AIM OF THE EXERCISE: Using the data below, show every line where the word "badge" occurs.

DATA FOR THE TASK:
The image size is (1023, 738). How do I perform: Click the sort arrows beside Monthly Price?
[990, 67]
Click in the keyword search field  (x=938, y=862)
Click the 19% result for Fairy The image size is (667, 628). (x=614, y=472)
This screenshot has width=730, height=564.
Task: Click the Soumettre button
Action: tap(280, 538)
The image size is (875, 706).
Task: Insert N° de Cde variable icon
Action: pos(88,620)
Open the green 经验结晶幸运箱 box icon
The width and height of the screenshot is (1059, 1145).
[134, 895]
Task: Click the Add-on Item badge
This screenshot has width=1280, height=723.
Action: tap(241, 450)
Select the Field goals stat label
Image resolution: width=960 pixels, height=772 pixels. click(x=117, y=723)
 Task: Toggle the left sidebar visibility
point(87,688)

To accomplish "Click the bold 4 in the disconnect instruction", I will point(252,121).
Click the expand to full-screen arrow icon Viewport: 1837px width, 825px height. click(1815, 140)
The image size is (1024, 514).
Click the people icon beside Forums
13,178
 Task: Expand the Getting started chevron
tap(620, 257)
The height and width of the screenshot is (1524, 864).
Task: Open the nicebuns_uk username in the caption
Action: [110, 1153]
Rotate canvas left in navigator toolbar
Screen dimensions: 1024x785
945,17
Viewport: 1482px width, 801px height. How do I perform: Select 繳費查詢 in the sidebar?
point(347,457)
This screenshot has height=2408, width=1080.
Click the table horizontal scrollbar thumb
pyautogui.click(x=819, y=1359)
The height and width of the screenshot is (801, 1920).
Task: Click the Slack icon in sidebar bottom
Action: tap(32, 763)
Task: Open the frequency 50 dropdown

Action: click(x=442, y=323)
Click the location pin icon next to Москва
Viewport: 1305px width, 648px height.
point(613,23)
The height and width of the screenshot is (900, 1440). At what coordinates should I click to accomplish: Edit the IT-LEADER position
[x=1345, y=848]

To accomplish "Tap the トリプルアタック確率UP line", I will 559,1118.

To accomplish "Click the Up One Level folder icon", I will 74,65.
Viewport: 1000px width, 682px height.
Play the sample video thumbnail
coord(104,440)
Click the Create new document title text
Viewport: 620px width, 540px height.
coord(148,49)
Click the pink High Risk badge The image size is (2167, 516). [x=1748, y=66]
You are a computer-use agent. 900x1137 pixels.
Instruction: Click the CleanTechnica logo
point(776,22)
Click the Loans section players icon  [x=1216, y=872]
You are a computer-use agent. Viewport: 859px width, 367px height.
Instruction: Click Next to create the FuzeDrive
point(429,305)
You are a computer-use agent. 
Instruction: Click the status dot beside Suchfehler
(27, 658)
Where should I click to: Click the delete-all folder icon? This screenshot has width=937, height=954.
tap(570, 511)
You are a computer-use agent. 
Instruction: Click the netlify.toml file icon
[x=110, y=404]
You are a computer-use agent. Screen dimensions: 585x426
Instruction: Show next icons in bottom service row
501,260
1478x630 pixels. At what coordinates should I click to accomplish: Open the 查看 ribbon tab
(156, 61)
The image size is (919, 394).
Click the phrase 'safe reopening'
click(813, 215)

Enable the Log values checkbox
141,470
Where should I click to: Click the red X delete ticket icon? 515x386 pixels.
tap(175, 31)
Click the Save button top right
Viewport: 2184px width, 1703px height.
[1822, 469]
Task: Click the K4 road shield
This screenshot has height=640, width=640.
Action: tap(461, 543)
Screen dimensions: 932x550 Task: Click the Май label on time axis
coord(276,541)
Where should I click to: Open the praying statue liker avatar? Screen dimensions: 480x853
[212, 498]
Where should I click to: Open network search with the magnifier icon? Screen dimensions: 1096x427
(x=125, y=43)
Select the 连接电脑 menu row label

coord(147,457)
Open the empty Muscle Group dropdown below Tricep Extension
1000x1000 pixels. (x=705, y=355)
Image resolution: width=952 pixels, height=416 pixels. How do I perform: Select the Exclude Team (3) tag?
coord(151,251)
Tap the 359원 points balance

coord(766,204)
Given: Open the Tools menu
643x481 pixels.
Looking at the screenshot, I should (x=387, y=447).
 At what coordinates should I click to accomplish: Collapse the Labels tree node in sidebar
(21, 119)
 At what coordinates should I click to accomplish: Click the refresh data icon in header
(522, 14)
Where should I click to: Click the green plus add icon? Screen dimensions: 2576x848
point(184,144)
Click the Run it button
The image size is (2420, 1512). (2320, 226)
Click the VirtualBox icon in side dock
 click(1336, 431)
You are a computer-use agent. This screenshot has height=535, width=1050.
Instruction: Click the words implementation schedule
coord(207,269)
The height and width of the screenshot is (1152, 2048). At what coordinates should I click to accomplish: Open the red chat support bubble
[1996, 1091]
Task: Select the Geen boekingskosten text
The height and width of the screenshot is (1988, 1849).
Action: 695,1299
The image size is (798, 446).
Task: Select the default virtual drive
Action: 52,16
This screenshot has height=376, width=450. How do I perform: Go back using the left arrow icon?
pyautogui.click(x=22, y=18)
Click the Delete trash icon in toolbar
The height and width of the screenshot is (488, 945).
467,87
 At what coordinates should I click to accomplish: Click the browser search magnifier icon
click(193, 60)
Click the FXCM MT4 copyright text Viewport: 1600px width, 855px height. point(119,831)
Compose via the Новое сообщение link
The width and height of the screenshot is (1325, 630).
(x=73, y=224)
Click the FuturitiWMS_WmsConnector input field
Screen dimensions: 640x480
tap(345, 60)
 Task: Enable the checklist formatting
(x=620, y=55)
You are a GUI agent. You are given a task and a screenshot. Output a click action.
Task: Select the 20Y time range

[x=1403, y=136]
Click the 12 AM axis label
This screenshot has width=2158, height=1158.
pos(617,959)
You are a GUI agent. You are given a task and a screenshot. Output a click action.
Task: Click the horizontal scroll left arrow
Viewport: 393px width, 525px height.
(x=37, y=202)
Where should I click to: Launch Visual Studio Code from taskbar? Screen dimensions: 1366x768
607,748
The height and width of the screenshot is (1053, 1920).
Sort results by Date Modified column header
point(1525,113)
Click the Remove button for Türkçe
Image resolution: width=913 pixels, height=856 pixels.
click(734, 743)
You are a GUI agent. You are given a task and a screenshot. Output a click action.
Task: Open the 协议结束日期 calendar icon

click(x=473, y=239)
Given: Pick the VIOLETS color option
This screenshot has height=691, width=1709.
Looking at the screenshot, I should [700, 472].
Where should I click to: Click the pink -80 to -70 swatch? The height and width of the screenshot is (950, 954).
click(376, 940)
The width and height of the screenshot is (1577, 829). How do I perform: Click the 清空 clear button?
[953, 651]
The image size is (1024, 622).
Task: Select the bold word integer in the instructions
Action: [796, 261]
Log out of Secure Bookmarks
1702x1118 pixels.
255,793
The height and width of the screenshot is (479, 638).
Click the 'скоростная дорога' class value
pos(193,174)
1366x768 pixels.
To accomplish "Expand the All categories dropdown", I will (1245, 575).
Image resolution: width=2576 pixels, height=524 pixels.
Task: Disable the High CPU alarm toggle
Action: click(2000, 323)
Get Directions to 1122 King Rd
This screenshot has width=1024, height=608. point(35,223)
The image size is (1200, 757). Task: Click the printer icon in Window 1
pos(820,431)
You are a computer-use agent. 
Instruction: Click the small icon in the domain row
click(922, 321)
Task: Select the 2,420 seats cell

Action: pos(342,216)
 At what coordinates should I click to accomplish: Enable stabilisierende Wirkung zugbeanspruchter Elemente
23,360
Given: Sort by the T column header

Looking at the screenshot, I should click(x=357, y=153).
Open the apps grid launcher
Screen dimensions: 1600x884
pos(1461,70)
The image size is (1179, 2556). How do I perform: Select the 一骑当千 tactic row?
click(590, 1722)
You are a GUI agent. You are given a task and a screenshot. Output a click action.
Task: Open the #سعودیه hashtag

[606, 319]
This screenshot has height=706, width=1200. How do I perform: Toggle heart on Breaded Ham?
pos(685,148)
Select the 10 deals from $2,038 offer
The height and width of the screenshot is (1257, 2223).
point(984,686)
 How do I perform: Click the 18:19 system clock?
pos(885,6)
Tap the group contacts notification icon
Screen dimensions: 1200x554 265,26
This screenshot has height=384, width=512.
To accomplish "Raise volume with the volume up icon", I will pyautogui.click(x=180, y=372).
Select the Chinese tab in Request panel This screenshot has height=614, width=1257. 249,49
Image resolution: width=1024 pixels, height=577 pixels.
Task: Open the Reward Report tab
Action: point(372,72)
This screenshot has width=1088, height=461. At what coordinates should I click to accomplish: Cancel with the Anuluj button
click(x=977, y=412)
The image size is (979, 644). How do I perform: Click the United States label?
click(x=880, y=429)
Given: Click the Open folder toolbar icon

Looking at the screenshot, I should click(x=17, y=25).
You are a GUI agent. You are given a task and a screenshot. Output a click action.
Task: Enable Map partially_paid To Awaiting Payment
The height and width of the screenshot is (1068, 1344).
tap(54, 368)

TASK RESULT:
Task: Click the Add-on Item badge
Click the pink High Risk badge The image size is (2167, 516). [x=1748, y=66]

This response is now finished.